No, not Mr Trump – though exactly how the excited North Korea situation pans out is anyone’s guess – but a man, or group of people, known only as “Mr Smith”.
Mr Smith posted the latest in a series of leaks from popular cable service HBO, the makers of seminal TV shows like Westworld, The Sopranos and, of course, the cultural juggernaut of Game of Thrones.
Not only did the hackers dump what appear to be recordings of and scripts from five episodes of the dragon-rousing show, but also ripped a huge volume of internal documents, including a month’s worth of email from the account of Leslie Cohen, HBO’s president for film programming.
To prevent the leak, Mr Smith directed a video to HBO demanding their “6 month salary in bitcoin”, which they later implied was at least $6 million – almost as good a rate as a Premier League footballer.
Not that this is the first time a TV channel has been targeted, or that this blogger has had their favourite TV show ruined.
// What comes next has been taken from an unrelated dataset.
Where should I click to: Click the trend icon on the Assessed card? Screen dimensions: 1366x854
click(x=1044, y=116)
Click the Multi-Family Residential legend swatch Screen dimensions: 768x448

In April, a hacker group called The Dark Overlord – sounds like a Game of Thrones character – leaked episodes of Netflix’s Orange is the New Black via a third-party production company, Larson Studios. The hackers made 10 unreleased episodes of the show available to pirates after Netflix declined to pay a ransom.
Both these attacks follow the high-profile hack of Sony Pictures Entertainment in 2014, which caused an estimated $35 million in losses and almost ruined the second Amazing Spider-Man film. Except it was rubbish to start with.
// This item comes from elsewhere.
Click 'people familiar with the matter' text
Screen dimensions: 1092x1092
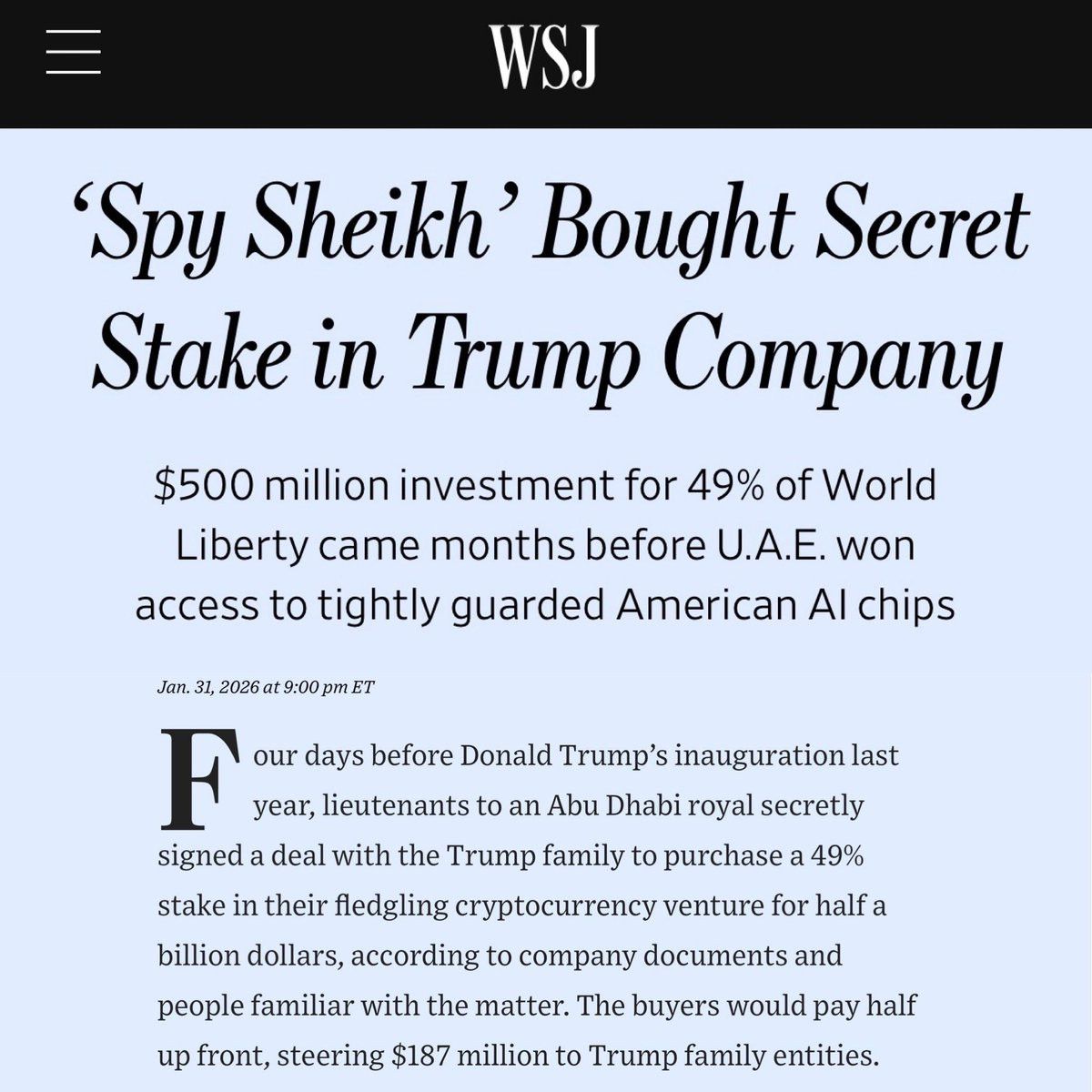point(363,1006)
Sony’s solution at the time was to downgrade their operations by about a decade, using personal systems to trade emails and create documents, and bike messengers, fax machines and in-person meetings were all reinstated.
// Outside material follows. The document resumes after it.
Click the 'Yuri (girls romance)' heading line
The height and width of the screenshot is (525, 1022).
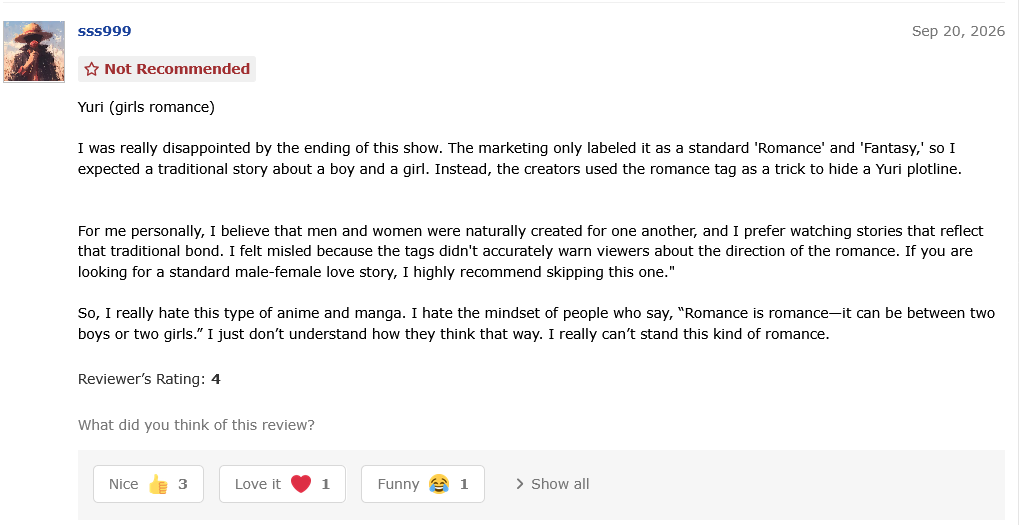click(146, 107)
In an increasingly digital world, that strategy will not fly for much longer. Hollywood’s entertainment moneybags need a way to keep their incredibly valuable – and highly sought-after – products safe from hackers.
Cue Microsoft, who earlier this month demonstrated how their Azure cloud computing platform is making it tougher for hackers to gain access.
At a computer graphics conference in LA, the tech giant outlined how its different cloud-based programmes could co-ordinate to deploy, for example, a secure place to render all the fire-breathing lizards you might need for next season’s episodes.
Microsoft’s senior director of Azure, Alice Rison, told attendees that her platform allowed for the use of tools like 3D graphics rendering program Blender alongside Azure’s security services, including Active Directory, encryption tool Key Vault and job scheduler Batch, and thereby create a “secure render farm”.
Rison also rattled off a list of entertainment industry certifications that had been awarded to Azure, claiming it was the first public cloud platform to be certified by the Content Delivery and Security Association to comply with its security standards, as well as recognition from MPAA and UK group the Federation Against Copyright Theft.
Dragon security even Daenerys would be jealous of, then. But it highlights an interesting problem that Hollywood – and the wider entertainment industry – has been grappling with of late; the question of how to prevent cyber-savvy piracy when you start delivering content to an increasingly tech-savvy audience.
Piraters have been pirating for years, now, with websites like thepiratebay and more shady distribution networks hardly unknown quantities in that time.
Unless Hollywood studios are keen on losing millions of dollars and viewers – and the latest cinema circulation figures do not make for good reading here – then they need to re-approach the way they look at online security. Particularly in an environment where an increasing proportion of large companies’ computing power is outsourced, on the cloud or otherwise, there must be scope for a solution that can keep their expensive product as safe as possible.